7

I have a project at work that was written entirely by a scientist who was learning programming while writing it. It is almost 200,000 lines of C++, and almost every variable is a global variable (over 2,000 global variables). I think he found out about local variables about half way through writing the project. The few local variable names are almost always x, xx, i, ii, j, jj, M, or some other single letter name. This program is prone to seg faulting and running valgrind reveals nearly a thousand instances of memory corruption. It is totally reliant on undefined behavior, to the point where it only produces the correct results on CentOS 7, and Ubuntu yields completely different and incorrect results (it's scientific code). It is completely indecipherable by anyone but the original author. We are in a unique position now where the company is going to bet everything on this one piece of software written by someone who has never written production software before. There is an extreme bus factor here, because after working on this codebase for months, I'm baffled by almost every line, and implementing the most basic features takes an incredibly long time. No other developer at the company wants to touch this code. This is by far the worst code I've ever seen. I never saw code this bad even from freshman CS students.

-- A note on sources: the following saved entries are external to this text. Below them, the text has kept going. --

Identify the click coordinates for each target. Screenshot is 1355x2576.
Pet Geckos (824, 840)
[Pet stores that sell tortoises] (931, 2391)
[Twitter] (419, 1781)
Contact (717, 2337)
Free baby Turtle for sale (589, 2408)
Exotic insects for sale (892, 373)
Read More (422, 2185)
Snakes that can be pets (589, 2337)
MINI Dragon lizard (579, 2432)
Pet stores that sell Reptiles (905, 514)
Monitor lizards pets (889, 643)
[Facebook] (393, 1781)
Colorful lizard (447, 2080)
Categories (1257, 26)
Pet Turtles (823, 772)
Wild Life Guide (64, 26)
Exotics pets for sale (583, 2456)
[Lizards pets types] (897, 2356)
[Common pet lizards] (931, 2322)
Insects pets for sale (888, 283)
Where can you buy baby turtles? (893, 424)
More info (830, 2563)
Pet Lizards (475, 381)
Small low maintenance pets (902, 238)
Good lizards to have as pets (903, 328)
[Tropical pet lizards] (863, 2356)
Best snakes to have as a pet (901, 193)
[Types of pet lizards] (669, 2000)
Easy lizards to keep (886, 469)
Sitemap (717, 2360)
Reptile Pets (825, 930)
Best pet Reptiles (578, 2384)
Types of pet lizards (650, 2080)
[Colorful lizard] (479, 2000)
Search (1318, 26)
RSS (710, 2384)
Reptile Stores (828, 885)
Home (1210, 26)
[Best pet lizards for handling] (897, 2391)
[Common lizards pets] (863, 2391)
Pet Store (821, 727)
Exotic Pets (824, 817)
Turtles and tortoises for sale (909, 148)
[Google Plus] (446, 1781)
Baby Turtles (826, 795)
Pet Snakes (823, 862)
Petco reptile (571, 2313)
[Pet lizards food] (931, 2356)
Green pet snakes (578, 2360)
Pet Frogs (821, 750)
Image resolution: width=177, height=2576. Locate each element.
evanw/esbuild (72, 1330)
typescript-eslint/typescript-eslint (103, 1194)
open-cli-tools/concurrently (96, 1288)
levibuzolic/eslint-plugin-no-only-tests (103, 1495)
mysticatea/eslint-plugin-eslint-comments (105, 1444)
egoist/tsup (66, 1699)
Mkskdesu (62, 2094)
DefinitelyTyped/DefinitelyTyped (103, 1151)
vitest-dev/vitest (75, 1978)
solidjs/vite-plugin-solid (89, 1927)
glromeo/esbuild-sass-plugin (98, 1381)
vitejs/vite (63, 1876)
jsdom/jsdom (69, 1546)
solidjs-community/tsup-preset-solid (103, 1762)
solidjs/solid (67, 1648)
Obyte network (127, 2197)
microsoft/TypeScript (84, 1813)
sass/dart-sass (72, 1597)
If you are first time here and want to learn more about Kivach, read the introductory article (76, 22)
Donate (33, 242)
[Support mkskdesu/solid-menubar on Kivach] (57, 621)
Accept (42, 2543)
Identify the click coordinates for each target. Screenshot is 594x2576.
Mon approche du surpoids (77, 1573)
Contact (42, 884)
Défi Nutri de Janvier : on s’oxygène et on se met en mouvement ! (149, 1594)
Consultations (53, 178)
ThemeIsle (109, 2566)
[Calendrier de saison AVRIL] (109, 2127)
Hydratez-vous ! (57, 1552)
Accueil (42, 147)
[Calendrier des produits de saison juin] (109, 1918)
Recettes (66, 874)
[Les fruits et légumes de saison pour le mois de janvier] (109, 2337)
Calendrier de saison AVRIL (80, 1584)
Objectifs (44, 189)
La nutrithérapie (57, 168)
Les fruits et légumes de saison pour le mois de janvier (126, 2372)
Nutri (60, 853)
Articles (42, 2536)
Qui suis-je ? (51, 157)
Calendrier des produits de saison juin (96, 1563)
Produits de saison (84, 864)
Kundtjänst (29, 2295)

Given this situation, is this an appropriate case to "burn it down, and start from scratch"? What is a good strategy to make this a maintainable code base? This code will need frequent updates as research progresses, meaning freezing the code is not an option.

For clarification, this project is not yet being used in production. It has been entirely proof of concept until now, and will be used in production this summer.

For anyone curious of what this would look like, the functions look something like this.

void doSomething(void) {
  sideEffect1();
  sideEffect2();
  sideEffect3();
  ...
  sideEffect145();
}

void sideEffect1(void) {
  if (globalVar1) {
    return;
  }
  anotherSideEffect1();
  if (globalVar2) {
    globalVar1 = globalVar2 + 1;  
  }
  ... hundreds of lines later
}
Kyle
  • 179

3 Answers3

8

Do you have complete, detailed, and comprehensive set of requirements, preferably as executable tests?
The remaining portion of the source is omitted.